Similarly we have no tolerance for flaky tests—a test that just fails at random. Most of you who have dealt with automated tests will have encountered these things. But if you have a test that flakes 1% of the time, if you’re pushing 50 times a day that’s going to happen every two days, on average. And when it happens, it completely derails the push. You’re ticking along nicely, all of a sudden tests are red, something’s gone wrong. Panic. Go and look. OK, what failed? Is this a flaky one? Is it OK? Are we sure it’s actually flaking this time and it’s not actually a real failure. You’ve got doubt, you’ve got uncertainly, you’ve got to dig into things, you’ve got to run the tests again, you’ve got to double check stuff, and your deploy goes to hell. And all the people lined up to deploy after you, they’re also stuck. So it completely ruins the flow of things. And you can guarantee that this happens right when the site’s on fire and you want to deploy right now. So if a test flakes, it either has to be refactored to make it not flake, or it has to be deleted. The cost of the test, because it’s flaky, typically outweighs its benefit. This is a pattern. Does the cost of something outweigh the benefit, the extra safety that it’s giving us?
But really, we don’t want tests to fail at all when we’re deploying, because it derails the push, so we have to try. Try is our way of being able to run the tests fast for developers. We don’t want to run them on our VMs, they’re a little bit underpowered to be honest and the tests take ages to run. Instead we run the try command, which takes your diff, sends it to the try servers, they apply it to master as if you were deploying and they run the tests, essentially simulating what it will be like when you come to deploy. And when everything is green, you can have some measure of confidence that when you deploy the tests are going to pass. Test failures in the deploy queue are comparatively rare because of that. And that not only minimises the risk of bugs, it’s minimising the risk of us not being able to deploy at will when we want to.
So, we’ve run try, everything’s green, we commit our code, we hit the button, the automated tests start running, and we have a Princess. Princess is the name we gave to a kind of pre-production environment. It’s basically all your new code but with production backends. It’s exactly what our members will see when we actually get to production. We are able to poke around while all the automated tests are running. We can poke around and just verify that things do actually work in production. We’ll see exactly what our members are going to see when it goes out. It’s a final manual check—remember, QA aren’t gatekeepers. It’s your responsibility—your code, your responsibility—so we can poke around on Princess, make sure that everything’s working, everything’s doing what we expect it to do, and then when the automated tests are done we can push to production.

### Short problem
Answer the following from the text on testing and deployment above.
(a) What must be done with a test that flakes?
(b) Where does the try command send a developer's diff?
(c) What does the Princess environment combine?

### Given information
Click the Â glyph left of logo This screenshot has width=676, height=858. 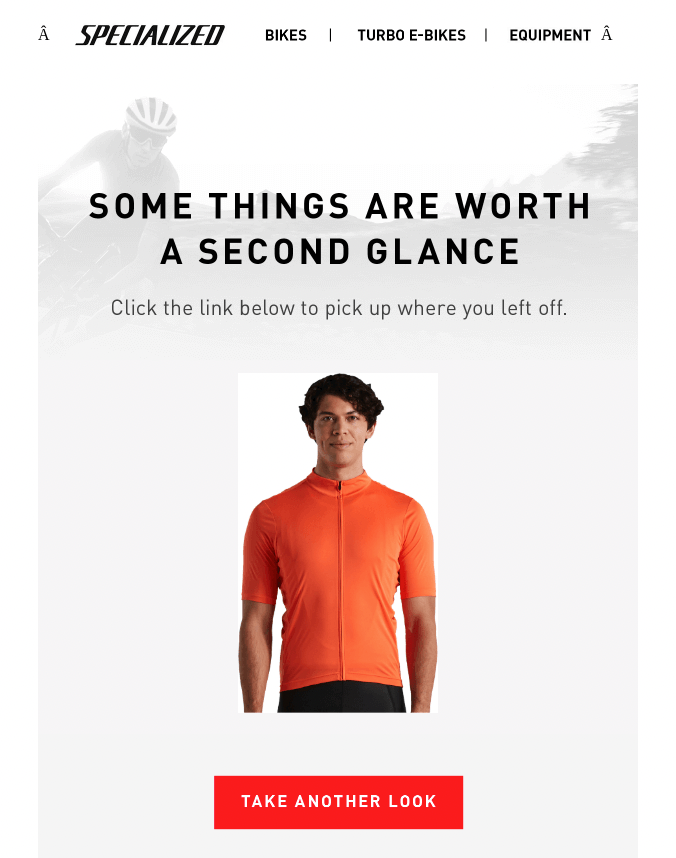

### Written reply
(a) It must either be refactored so that it no longer flakes, or be deleted.
(b) It sends the diff to the try servers, which apply it to master and run the tests.
(c) It combines all the new code with production backends.